How can we reduce the harmful neurological effects of AF in our patients? In our opinion, it will take a multipronged approach that includes re-evaluation of the safety of the rate control approach to AF. The apparent safety of this treatment strategy is based mainly on the results of the AFFIRM and RACE trials,[25,26] which compared pharmacological rate control with rhythm control. The age of the patient populations studied was narrow (mean of 69.7 and 68 years, respectively), and the follow-up time was only a mean of 3.5 and 2.3 years, respectively. More recent data from a population-based database showed that patients treated with rhythm control drugs had reduced mortality when the follow-up was extended beyond 4 years.[27] Using this same database, Tsadok et al.[28] concluded that patients treated with rhythm control drugs, especially those with a CHADS2 risk of ≥1, had lower rates of stroke/transient ischemic attack with a similar number of patients treated with anticoagulation in the rate and rhythm control groups. Thus, we believe that the long-term safety of persistent AF has not been definitively established, especially in younger patients. The lack of outcomes data on neurocognitive function and SCIs should be considered when a rate control strategy is used in patients with AF.

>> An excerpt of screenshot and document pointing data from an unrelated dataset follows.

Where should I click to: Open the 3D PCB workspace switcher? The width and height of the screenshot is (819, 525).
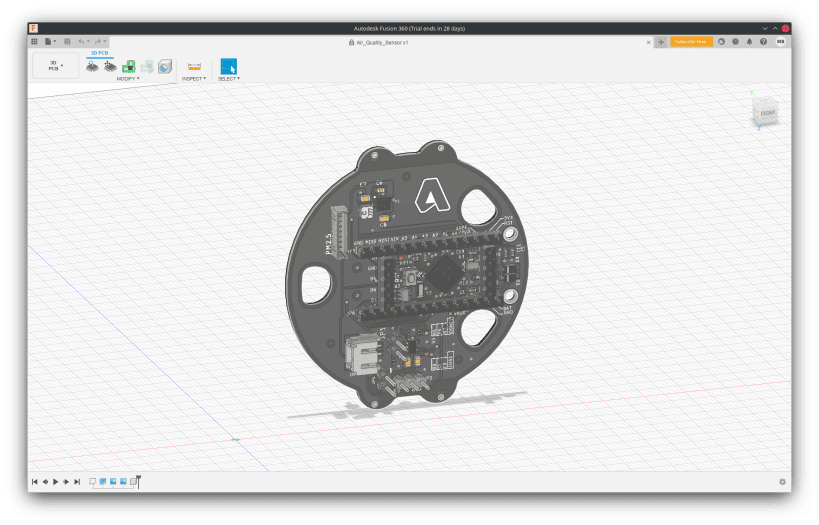(55, 66)
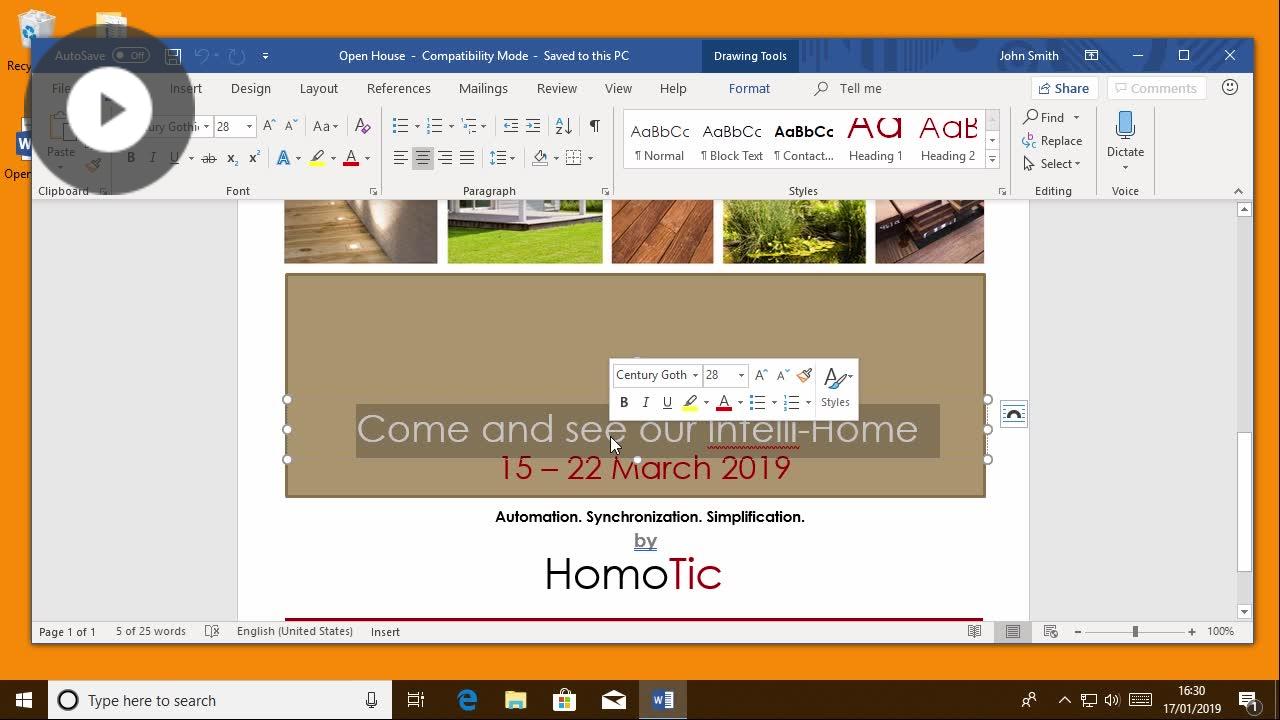Apply the Heading 1 style

[875, 137]
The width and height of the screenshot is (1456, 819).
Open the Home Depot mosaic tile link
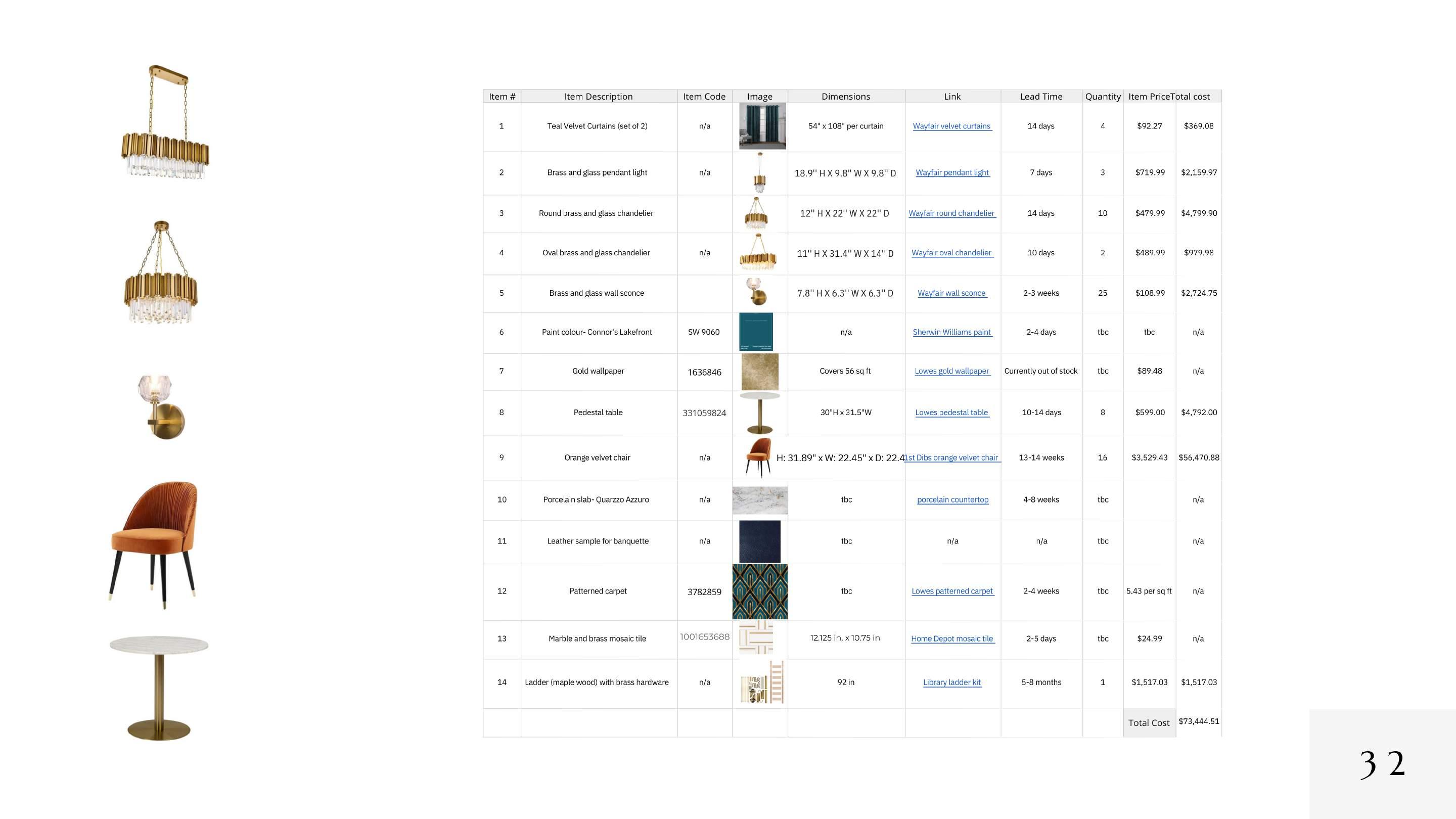tap(952, 638)
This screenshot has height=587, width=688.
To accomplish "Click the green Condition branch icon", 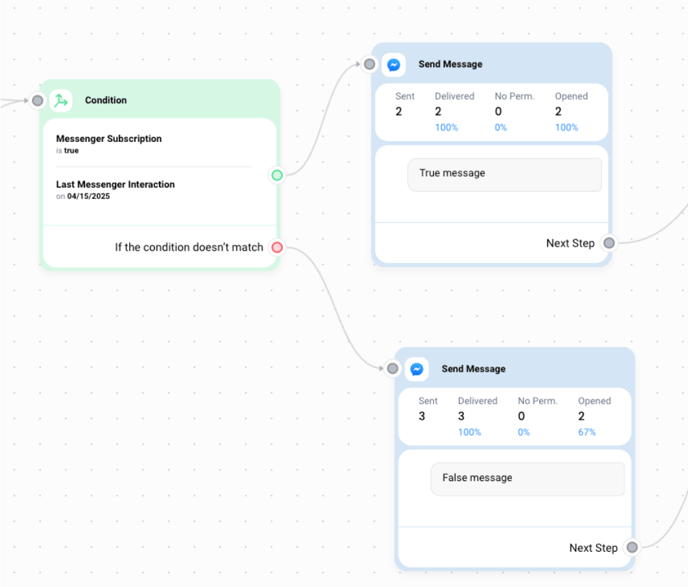I will (x=61, y=100).
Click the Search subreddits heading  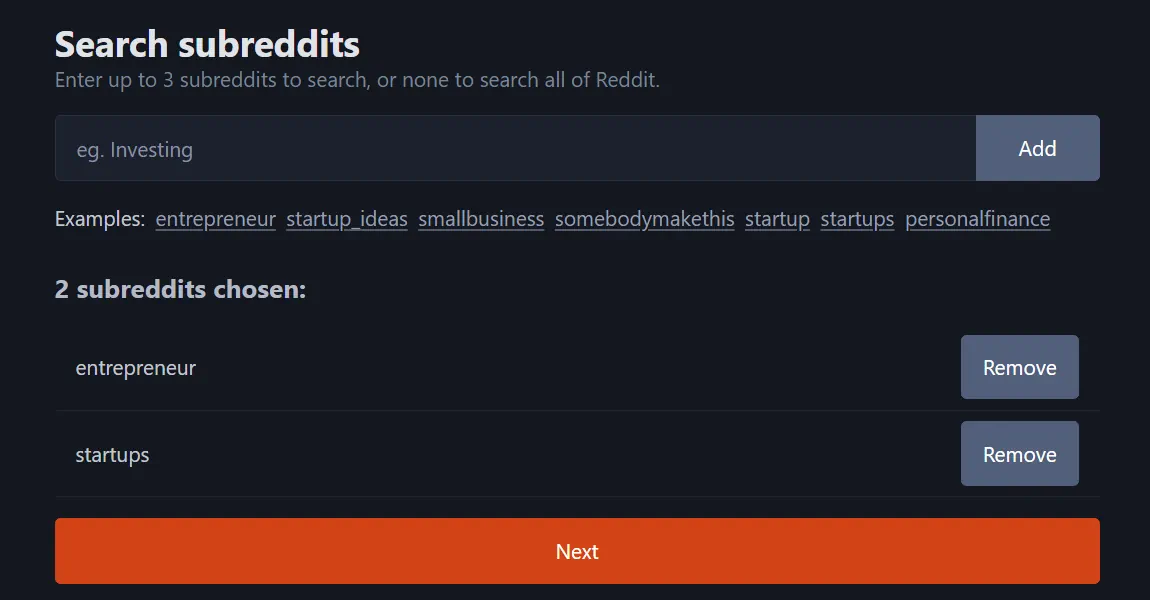[x=207, y=45]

We also need to identify patients with silent AF and a significant stroke risk, for example, the elderly or those with hypertension or diabetes, with the hope that appropriate anticoagulation will reduce the incidences of stroke and TIA. At present, monitoring using pacemakers or defibrillators,[17,18] Holter monitors, or handheld recorders,[19,21] may provide such information in some patients. Hopefully, consumer-friendly and cost-effective long-term electrocardiographic monitors will be readily available in the primary care setting to monitor specific patient populations for subclinical AF. At present, it is not known whether prescribing anticoagulants to patients with silent AF at high risk for stroke will reduce that risk, and randomized trials are needed to answer this important question. Detection of AF in such patients will allow the physician to discuss the relative merits of such therapy for each patient. Although ablation therapy appears to reduce some of the complications of AF,[9] it is also associated with stroke, SCI, and POCD, and more research is needed to determine methods to reduce these risks.

In summary, we must do more to identify asymptomatic AF and evaluate new strategies to fulfill the first commandment of therapy for patients with AF: preserve the brain.

*Editorials published in the Journal of the American College of Cardiology reflect the views of the authors and do not necessarily reflect the views of JACC or the American College of Cardiology.